City fees are the new members-only clubs—we keep seeing more and more of them, and nobody really likes it.
Following in the footsteps of other iconic cities like Italy’s very own Venice, Manchester, UK is now introducing a new fee for visitors starting this Saturday, April 1. While our eyebrows might raise and our noses wrinkle, it actually is for a good cause.
The fee is aimed to help the city government make your stay the best it can be. According to the newly formed Accommodation Business Improvement District (BID), the funds will be used to make guests feel welcome and to improve street cleanliness, amplify marketing campaigns, and invest in the local economy to secure large-scale events, conferences, and even festivals. In short, it is intended to serve the city as well as its residents and tourists.
It will be just like local taxes and hotel surcharges that travelers are already used to seeing in the US. The cost will be £1 (roughly $1.23) per room/unit per night for visitors, and it will be added to the final accommodation bill payable by guests. It will then be collected by the BID, and applied to the aforementioned sectors to guarantee a better and wider visitor experience.

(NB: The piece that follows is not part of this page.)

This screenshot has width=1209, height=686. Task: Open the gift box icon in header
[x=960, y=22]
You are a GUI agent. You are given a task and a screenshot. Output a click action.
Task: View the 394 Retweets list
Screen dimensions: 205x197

Manchester is the first UK city to introduce its own tourist tax. With the additional revenue, BID officials are looking forward to bringing to life their new vision for Manchester, and are already promising that the funds will directly benefit the city’s initiatives and projects. On that note, BID Chair and General Manager of Hampton by Hilton Manchester Northern Quarter Annie Brown shared in a statement:
“I’m looking forward to working with my colleagues on the Board to steer the Manchester Accommodation BID in the right direction, making sure we’re squeezing everything we can out of every pound we take from via the City Visitor Charge, and being part of the first Accommodation BID in the country—another Manchester first.”